1. "yaydan çıkmış ve ilerleyen bir ok, zaman içindeki her anda belirli bir konumdadır. eğer an belirli, tek bir nokta ise o anda okun hareket etmeye zamanı yoktur ve durağandır. bu nedenle gelecek anların hepsinde de durağan yani hareket etmeyen şekilde olması gerektir. böylece ok her zaman durağandır ve hareket etmez; hareket imkansızdır. "(vikipedi)
    abi
  2. onur ünlü'nün yönettiği polis filminde, haluk bilginer güzel bir tiratla açıklıyor bize bütün olayı: "hayatta bazen kesin konuşmak gerekir funda. ve öldürmek kesin konuşmaktır. oysa bir insanı tabancayla öldürmek teorik olarak mümkün değildir. bunu bildiğin için işi sağlama almak istersin ve sıktıkça sıkarsın. bak, herhangi bir şeyi ikiye bölerek sıfıra ulaşamazsın. her defasında daha küçük parçalar elde edersin ama bunlar hiç bitmez. bu hareket eden nesneler için de böyle. şimdi düşün mesela, tabancanın namlusundan çıkan bir kurşun hedefine nazlı nazlı ilerlerken katettiği mesafeyi daima ikiye böler. bir şeyi ikiye bölerek sıfıra ulaşılamayacağına göre bu kurşunun hedefi bulması teorik olarak mümkün değil. anladın mı? bu da seni paniğe sevk eder ve daha çok sıkarsın."

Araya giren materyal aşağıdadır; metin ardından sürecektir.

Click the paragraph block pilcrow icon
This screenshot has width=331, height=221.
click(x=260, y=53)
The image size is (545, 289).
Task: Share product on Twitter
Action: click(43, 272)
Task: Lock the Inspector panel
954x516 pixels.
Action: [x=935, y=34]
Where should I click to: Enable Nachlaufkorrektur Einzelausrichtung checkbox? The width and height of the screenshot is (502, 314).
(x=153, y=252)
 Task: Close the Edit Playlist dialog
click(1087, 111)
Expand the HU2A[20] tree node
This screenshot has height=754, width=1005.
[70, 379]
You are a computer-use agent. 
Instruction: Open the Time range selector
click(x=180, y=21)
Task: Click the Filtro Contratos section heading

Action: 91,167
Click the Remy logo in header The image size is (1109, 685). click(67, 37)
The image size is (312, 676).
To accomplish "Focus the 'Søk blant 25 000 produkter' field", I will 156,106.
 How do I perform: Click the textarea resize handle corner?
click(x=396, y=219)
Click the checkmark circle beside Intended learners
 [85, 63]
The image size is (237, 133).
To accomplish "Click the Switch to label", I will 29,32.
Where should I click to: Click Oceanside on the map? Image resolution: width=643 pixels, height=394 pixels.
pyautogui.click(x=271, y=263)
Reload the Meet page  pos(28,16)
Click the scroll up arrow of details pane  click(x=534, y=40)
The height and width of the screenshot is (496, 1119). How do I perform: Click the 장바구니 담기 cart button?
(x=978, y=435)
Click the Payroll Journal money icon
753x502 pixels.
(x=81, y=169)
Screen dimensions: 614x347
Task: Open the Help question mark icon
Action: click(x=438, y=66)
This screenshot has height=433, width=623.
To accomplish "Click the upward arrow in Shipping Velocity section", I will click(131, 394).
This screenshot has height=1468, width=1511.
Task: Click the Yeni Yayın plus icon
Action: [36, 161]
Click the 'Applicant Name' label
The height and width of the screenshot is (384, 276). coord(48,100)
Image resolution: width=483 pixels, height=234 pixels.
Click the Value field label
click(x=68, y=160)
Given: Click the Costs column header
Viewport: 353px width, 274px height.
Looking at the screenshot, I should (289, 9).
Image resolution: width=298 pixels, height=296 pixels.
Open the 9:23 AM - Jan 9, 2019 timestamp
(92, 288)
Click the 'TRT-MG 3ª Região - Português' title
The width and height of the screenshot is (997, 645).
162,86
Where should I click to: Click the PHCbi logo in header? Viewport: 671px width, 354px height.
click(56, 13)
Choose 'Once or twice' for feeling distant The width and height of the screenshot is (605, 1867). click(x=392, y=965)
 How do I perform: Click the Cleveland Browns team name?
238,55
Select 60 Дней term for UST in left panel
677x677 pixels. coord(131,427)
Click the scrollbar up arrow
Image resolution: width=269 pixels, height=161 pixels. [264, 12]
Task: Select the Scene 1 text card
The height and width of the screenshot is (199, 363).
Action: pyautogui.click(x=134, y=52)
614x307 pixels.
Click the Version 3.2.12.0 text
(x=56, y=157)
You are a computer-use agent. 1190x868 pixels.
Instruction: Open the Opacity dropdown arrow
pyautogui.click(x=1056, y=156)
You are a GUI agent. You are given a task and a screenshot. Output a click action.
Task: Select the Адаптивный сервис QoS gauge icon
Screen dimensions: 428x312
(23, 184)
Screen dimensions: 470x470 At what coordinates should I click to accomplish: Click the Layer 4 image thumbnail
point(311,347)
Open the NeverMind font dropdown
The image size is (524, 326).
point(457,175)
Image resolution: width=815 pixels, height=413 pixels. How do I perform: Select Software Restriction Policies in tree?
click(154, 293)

    haluk bilginer ok paradoksu tiradı
  3. vakti zamanında zenon tarafından yapılan bir paradokstur. ama o zaman ki bilgi ve düşünce şekillerine göre paradoks olarak kalmıştır esasında bir paradoks değildir.

    bir matematik öğrencisi olarak açıklamasını şöyle yapabilirim. biz fizik evreninde yaşamaktayız matematik evreninde yaşamıyoruz. mesafeler sayılarla ifade edilir ve matematikte her sayı sonsuza kadar bölünebilir. çünkü bir limit kavramı vardır. ama fizikte bu geçerli değildir. çünkü her şeyi sonsuza dek bölerek karşınızda bir tek atom veya atom altı parçacıklar kalmasına şahit olursunuz. ondan öteye gidemezsiniz ve bu yüzden eğer biz matematik evlerinde yaşıyor olsaydık ne ok yaydan çıkabilirdi ne de bunu tartışabilirdik...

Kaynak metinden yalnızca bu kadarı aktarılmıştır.